The Best Thing I Could’ve Done for My Beauty Ideals and Body Image

How do you feel when you engage in social media? Notice the constant images and adverts of seemingly perfect lives? Grace Tepper shares her experiences trying to counteract the negative effects social media has on her life. 


Every time I go on the Instagram discover page, I get lost in pages and pages of carefree, picture-perfect people living their absolute best lives. After a while, it can put a damper on my mood, at least if I’m not having the best day. How come every moment of this person’s life is just so magical and effortlessly amazing? How come all these people live absolutely perfect lives?

False. All of those assumptions, those frustrations, are entirely false. Social media, something so accepted in today’s society, is the biggest fallacy in our lives. Very little of what you see is real, natural, or unfiltered. All that it does is promote negative body images and beauty standards, for you are trying to live up to an imaginary standard. According to the Renfrew Center for eating disorders and behavioral health issues, more than half of social media users edit their posts before publishing them on their respective sites.

This could be anything from photoshopping their bodies to fit a certain societal mold, removing scars and acne from their faces, or just basic photo editing and filters. While photo editing is not inherently harmful to anyone, certain habits we have fallen into are harmful for both ourselves and those who see our posts. Editing posts to match the unrealistic standards of others on social media is a trap that I have fallen into many times, and is something that everyone faces when exposed to these online environments. But there’s a way to combat this and promote healthier ways of living: take a break.

At a time where I was really feeling suffocated by social media, and ousted from those communities because of my own insecurities, I deleted all of it off my phone for a month. That month was entirely life-changing. While my decision wasn’t entirely self-produced (I had also seen one too many episodes of the British dystopian sci-fi show Black Mirror), it was entirely necessary. The initial act of doing this left me a bit uncomfortable, as I felt lost without being so ingrained in the media outlets which those around me engaged with so frequently. I had a couple days where I wasn’t used to not always scrolling through photos on photos of others. However, at the end of that adjustment period, the thing I felt the most was peace.
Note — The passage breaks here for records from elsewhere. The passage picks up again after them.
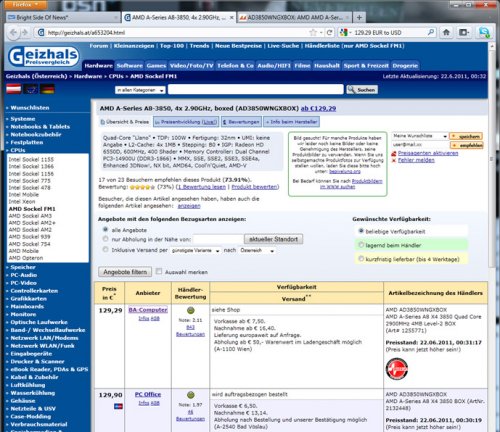Click the German flag icon

(x=47, y=89)
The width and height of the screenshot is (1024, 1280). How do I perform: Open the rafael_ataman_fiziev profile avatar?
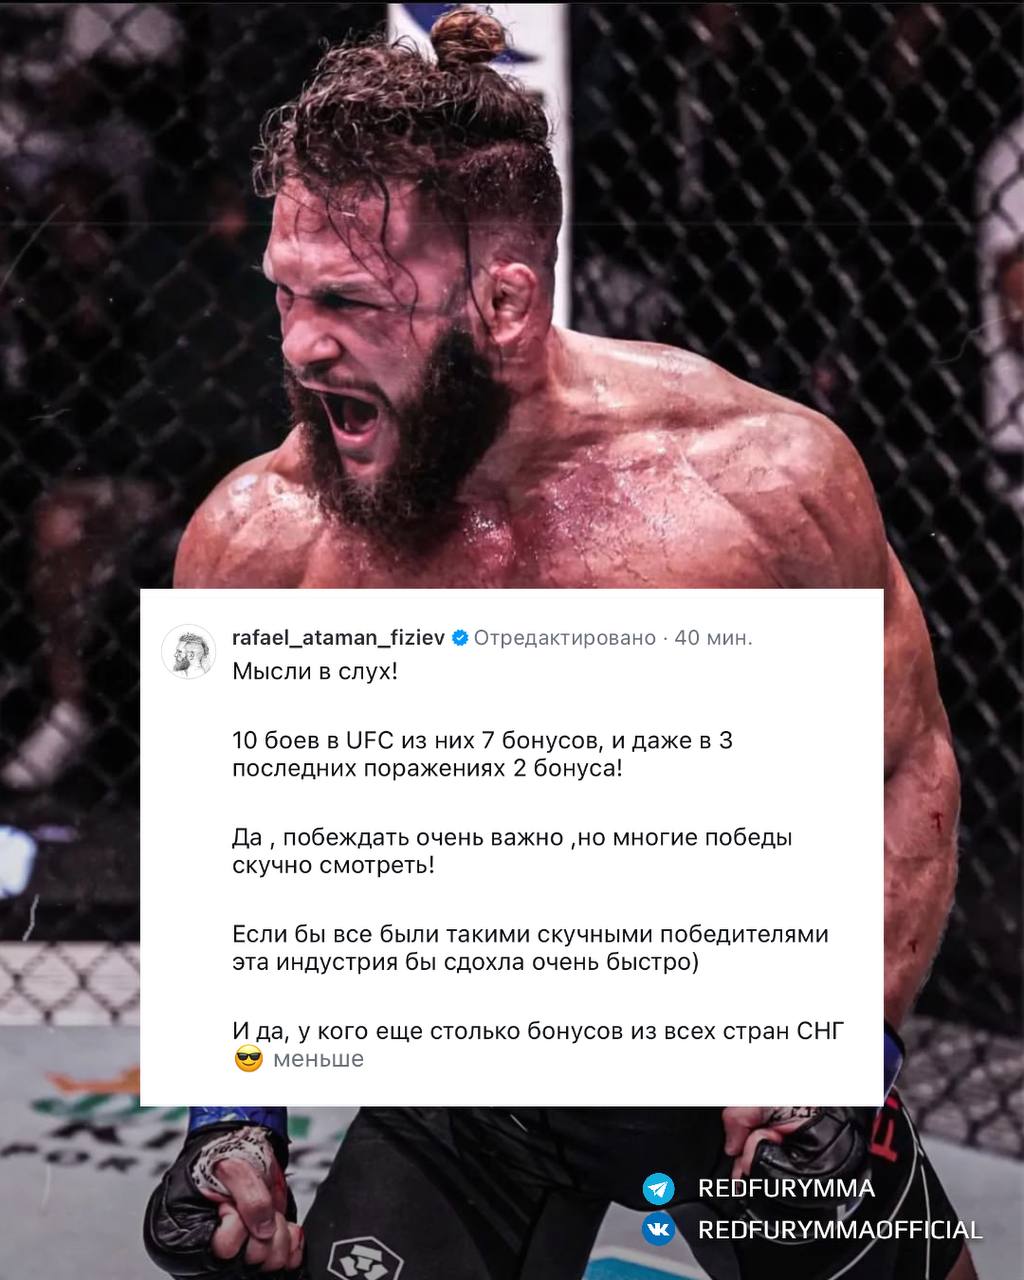188,652
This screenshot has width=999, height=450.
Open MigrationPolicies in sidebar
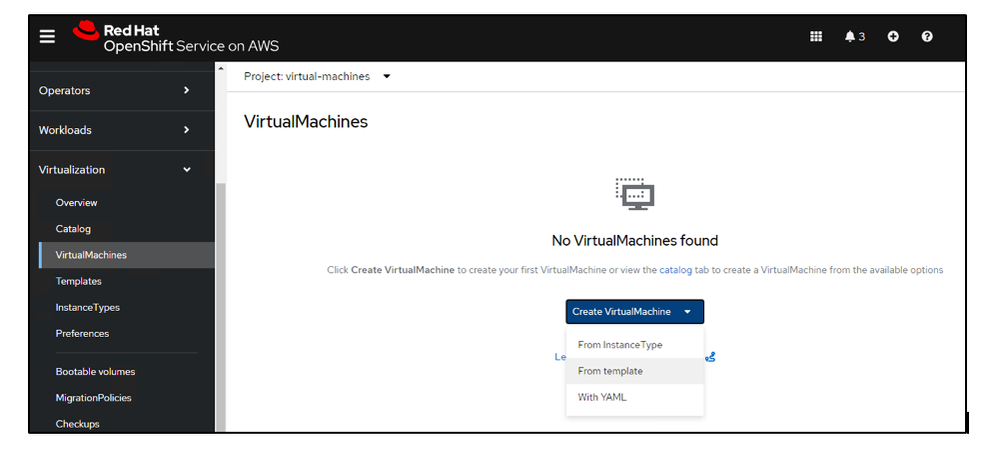click(93, 398)
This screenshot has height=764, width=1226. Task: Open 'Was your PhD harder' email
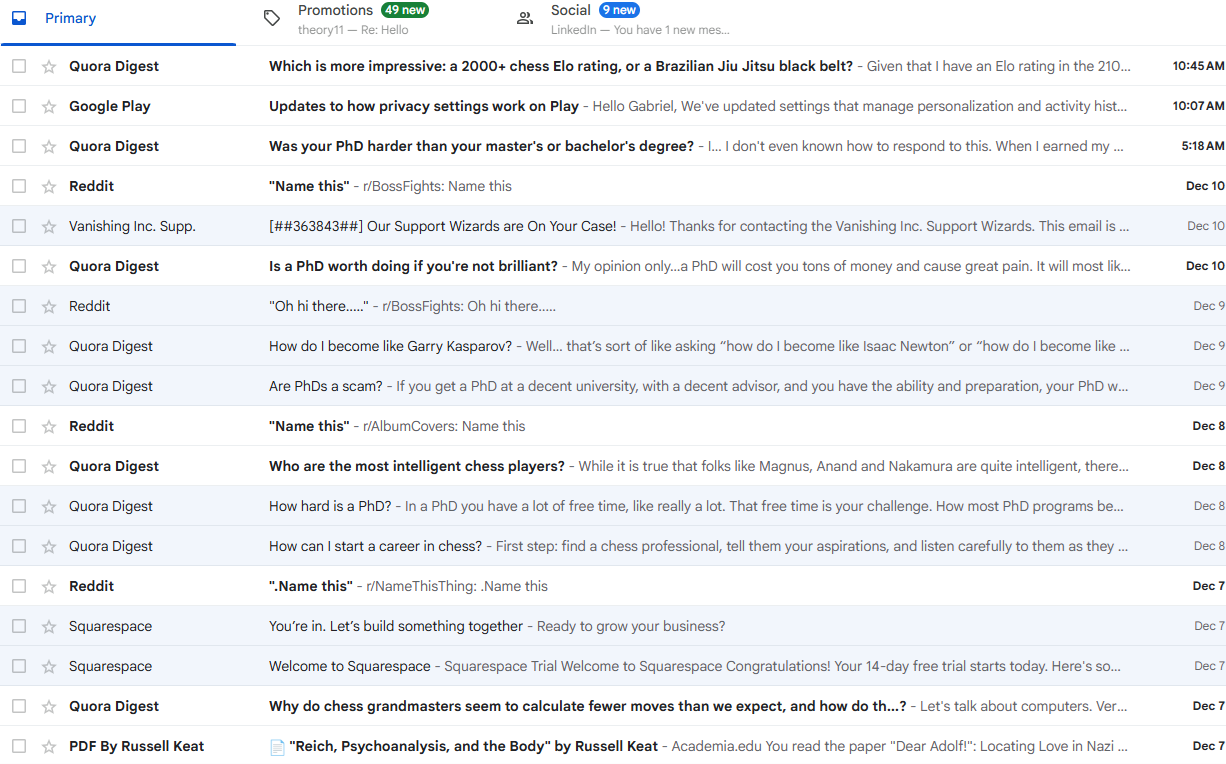pos(480,146)
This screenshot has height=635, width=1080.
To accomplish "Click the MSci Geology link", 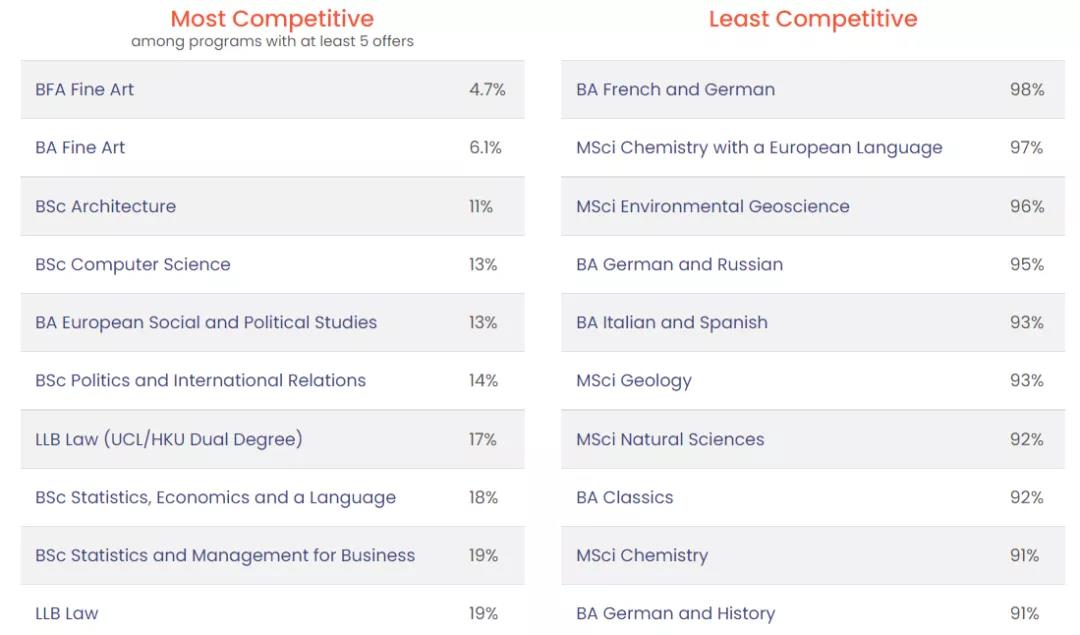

Finally, I didn’t have all these unrealistic images of people my age traveling constantly, being extremely fit and having everything I thought I didn’t. I realized that these things may exist in reality, but are also portrayed incorrectly by many. Most people don’t live these glamorous lifestyles, or struggle just as much as they explore and enjoy these things. Most of the fitness models I see are bending their backs to the point of pain to get that perfect shot (posture, I’ve learned, can completely transform someone in a photo). I actually had a chance to focus on myself, and appreciate what I have and both the good and bad of life, which are equally important in gaining life lessons and experiences. One’s entire life isn’t a highlight reel, and that’s a good thing.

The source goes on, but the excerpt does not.